TASK GOAL
Reproduce the Jim Bartley biography below word for word, leaving out the data that follows it.
===== DOCUMENT SEGMENT =====
= Jim Bartley (actor) =

Irish actor

Jim Bartley (born 1945) is an Irish actor best known for his part as Bela Doyle in the Irish soap opera Fair City, a part he has played from 1990-2023, when he departed offscreen. His other television credits include Fatal Inheritance, The Bill, Joyriders, Taffin, The Fantasist, Inside, The Irish R.M., Teems of Times, Coronation Street, Underground, Ulysses, Tolka Row and Z-Cars. He has also had film roles in War of the Buttons, M.A.N.: Matrix Adjusted Normal, Teresa's Wedding and The Pink Panther Strikes Again.

He married actress Barbara Brennan in 1973. They had two children, Emmet and Eva, but separated in 1984. Emmet died in 1987, aged nine. Eva also became an actress. He lives with his partner Helen Cahill in Tallaght, County Dublin.
===== STORED DATA =====
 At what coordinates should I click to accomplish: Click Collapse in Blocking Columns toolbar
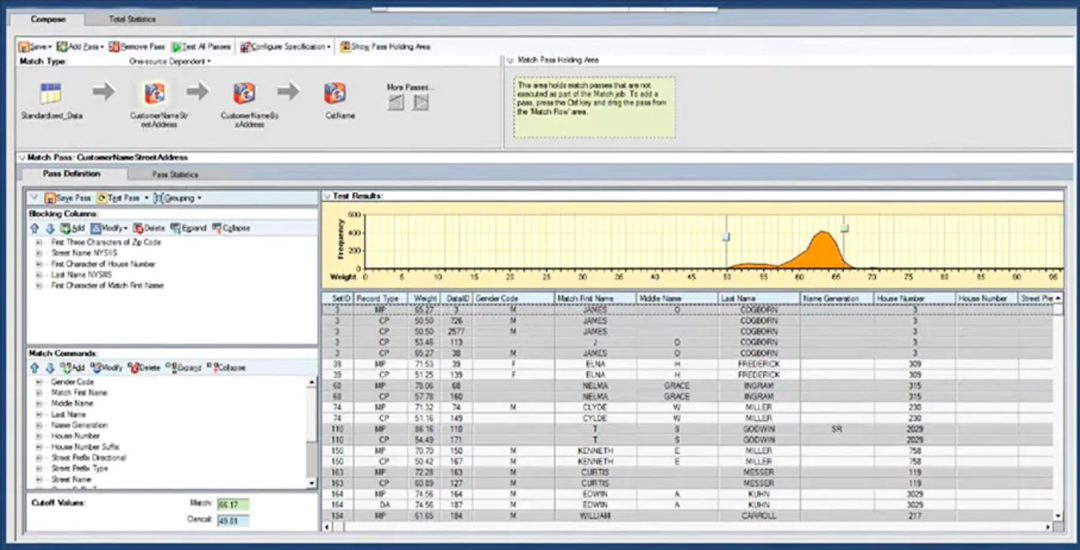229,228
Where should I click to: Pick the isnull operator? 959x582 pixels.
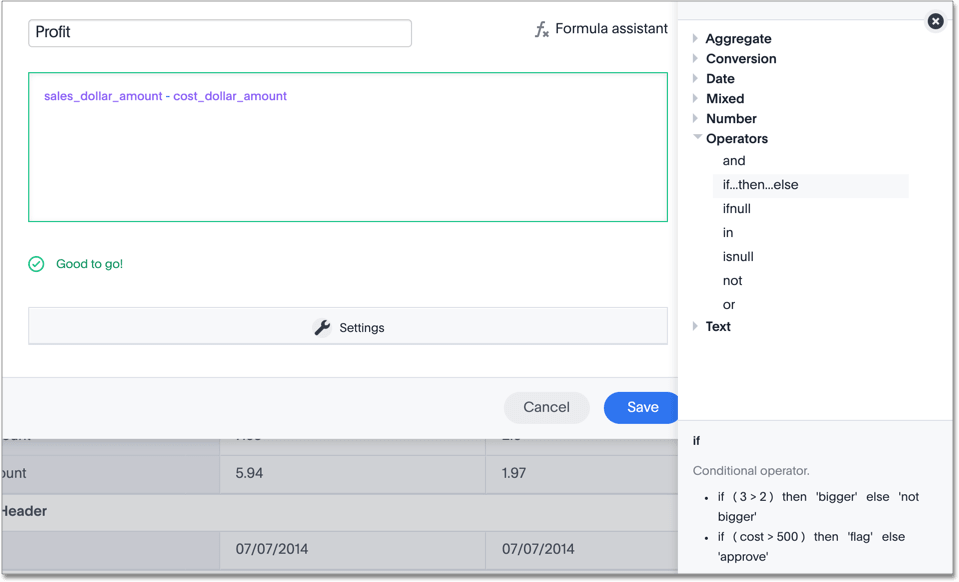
=====
OUTPUT
= Jim Bartley (actor) =

Irish actor

Jim Bartley (born 1945) is an Irish actor best known for his part as Bela Doyle in the Irish soap opera Fair City, a part he has played from 1990-2023, when he departed offscreen. His other television credits include Fatal Inheritance, The Bill, Joyriders, Taffin, The Fantasist, Inside, The Irish R.M., Teems of Times, Coronation Street, Underground, Ulysses, Tolka Row and Z-Cars. He has also had film roles in War of the Buttons, M.A.N.: Matrix Adjusted Normal, Teresa's Wedding and The Pink Panther Strikes Again.

He married actress Barbara Brennan in 1973. They had two children, Emmet and Eva, but separated in 1984. Emmet died in 1987, aged nine. Eva also became an actress. He lives with his partner Helen Cahill in Tallaght, County Dublin.